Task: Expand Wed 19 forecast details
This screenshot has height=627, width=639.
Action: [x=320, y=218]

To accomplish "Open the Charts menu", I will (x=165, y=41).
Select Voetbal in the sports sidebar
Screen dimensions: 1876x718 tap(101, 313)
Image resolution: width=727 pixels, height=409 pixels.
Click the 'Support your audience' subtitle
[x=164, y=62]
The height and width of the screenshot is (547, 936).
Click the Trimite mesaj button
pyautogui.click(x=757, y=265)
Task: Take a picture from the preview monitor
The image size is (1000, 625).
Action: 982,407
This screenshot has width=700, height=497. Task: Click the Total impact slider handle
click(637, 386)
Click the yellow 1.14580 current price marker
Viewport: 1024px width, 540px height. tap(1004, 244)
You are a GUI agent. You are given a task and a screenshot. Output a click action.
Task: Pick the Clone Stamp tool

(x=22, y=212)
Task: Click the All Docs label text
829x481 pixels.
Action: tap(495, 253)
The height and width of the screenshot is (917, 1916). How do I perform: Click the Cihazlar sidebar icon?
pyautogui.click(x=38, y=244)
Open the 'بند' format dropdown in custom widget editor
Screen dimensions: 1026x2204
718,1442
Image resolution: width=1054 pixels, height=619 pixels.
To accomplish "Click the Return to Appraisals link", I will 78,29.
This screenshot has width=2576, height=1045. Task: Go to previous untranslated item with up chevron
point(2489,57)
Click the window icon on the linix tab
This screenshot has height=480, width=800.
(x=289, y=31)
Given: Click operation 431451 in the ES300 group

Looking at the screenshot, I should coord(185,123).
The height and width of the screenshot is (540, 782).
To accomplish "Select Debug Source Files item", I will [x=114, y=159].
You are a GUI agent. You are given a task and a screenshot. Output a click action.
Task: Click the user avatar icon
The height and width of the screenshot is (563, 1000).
******
### Goal of the exercise
Give the count of lines in the listing above that include "Open", with no other words.

### Solution to this exercise
2